El reparto está compuesto por Russell Crowe en su versión Máximo, diez años después. Crowe tiene presencia, pero su Robin Hood apenas posee el carisma que necesita para forjarse como el gran héroe que es. Cate Blanchett vuelve a demostrar su alta calidad interpretativa dando vida a Lady Marion, demasiado actual para mi gusto, parece que ahora todas las mujeres en las cintas de aventuras deben saber utilizar la espada. La mejor interpretación de la cinta nos la ofrece el más famoso exorcista de la historia del cine, Max Von Sydow como Sir Walter,. Mark Strong se está encasillando en papeles de villano, dando vida a Godfrey, quien se vende al mejor postor. Oscar Isaac es el Príncipe Juan. Eileen Atkins es Eleanor de Aquitania, Reina Madre. William Hurt es Marshall, antiguo sirviente del Rey que ahora se ve relegado a segundo lugar. Mark Addy es Fray Tuck, tan borracho y campechano como siempre ha sido el personaje. Matthew Macfayden es el sheriff de Nottingham mientras Danny Huston es el Rey Ricardo.

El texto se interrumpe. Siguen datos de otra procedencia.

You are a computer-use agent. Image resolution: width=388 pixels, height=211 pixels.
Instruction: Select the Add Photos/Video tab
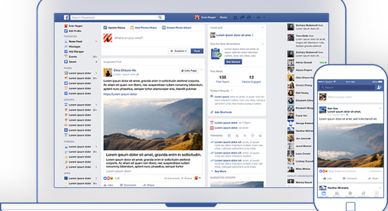coord(143,28)
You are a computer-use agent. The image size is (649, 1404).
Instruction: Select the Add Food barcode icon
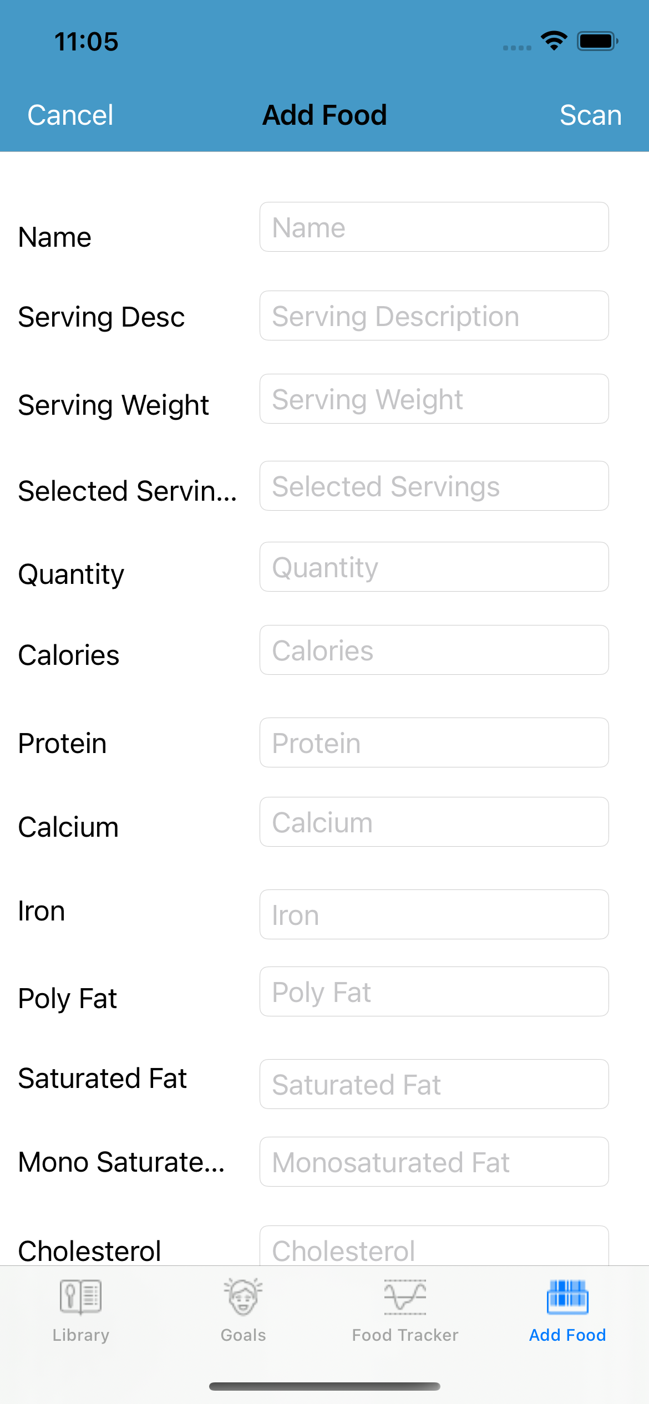tap(567, 1296)

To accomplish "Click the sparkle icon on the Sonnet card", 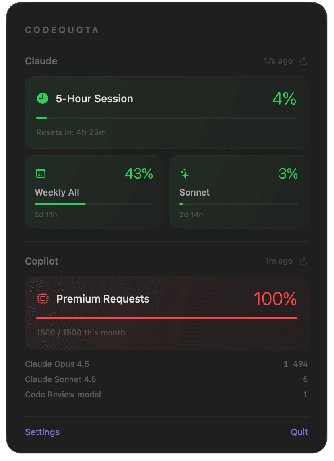I will click(184, 174).
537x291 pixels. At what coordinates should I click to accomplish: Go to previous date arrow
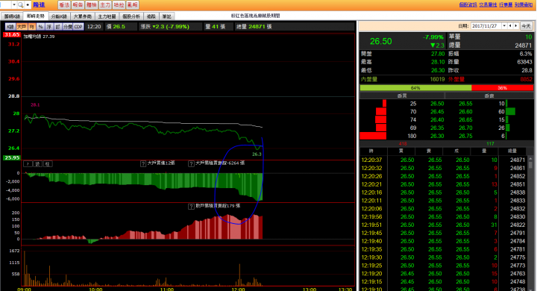click(x=510, y=25)
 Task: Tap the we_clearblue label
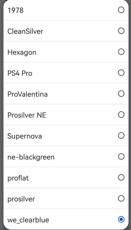(x=28, y=220)
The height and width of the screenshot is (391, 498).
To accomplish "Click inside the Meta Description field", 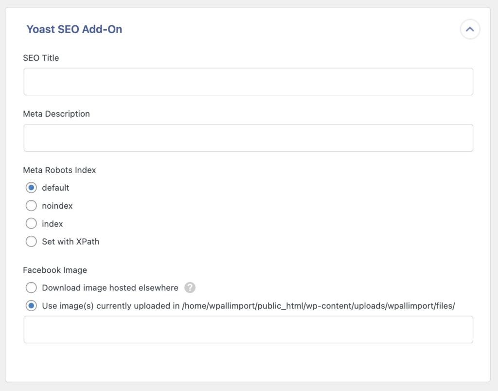I will click(249, 138).
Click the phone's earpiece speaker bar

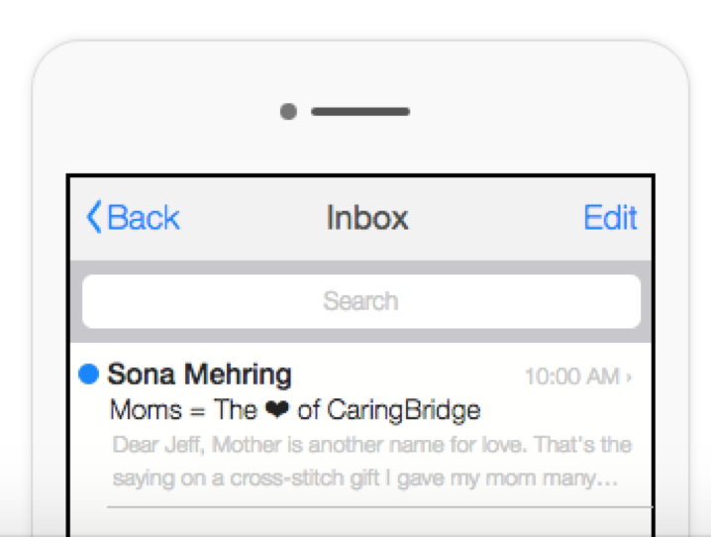click(360, 112)
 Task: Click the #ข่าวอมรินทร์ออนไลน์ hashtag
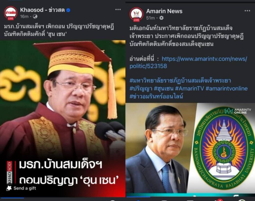click(156, 96)
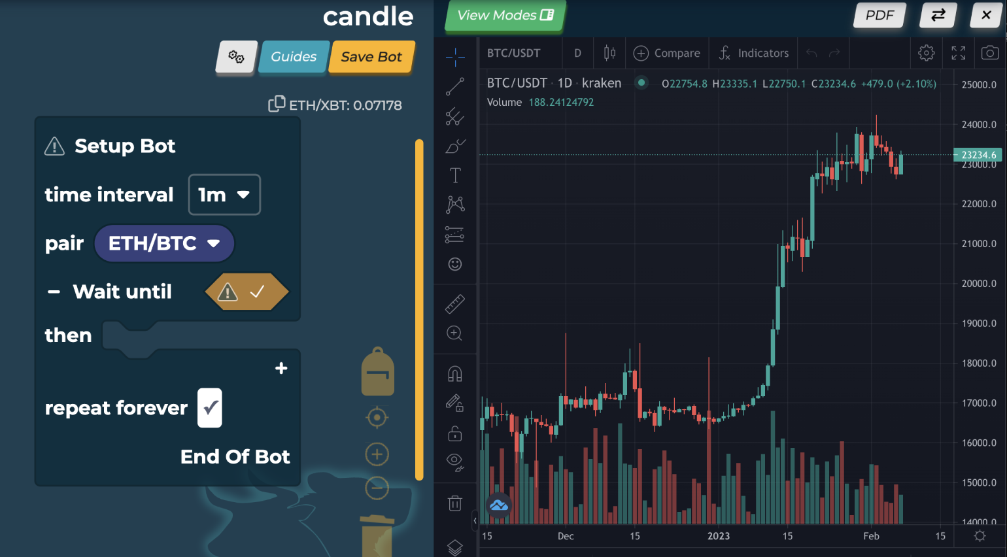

Al igual que Tim Burton con la secuela de los libros de Carroll, Ridley Scott me he defraudado con la precuela de la leyenda del famoso arquero de Sherwood.
Hay muchas versiones de Robin Hood, incluso una serie juvenil, y no recuerdo aburrirme en ninguna como en la presente. Una decepción por parte de Scott.

Lo Mejor: Max Von Sydow. La Banda Sonora. La ambientación.

Lo Peor: No ofrece nada de lo que prometía.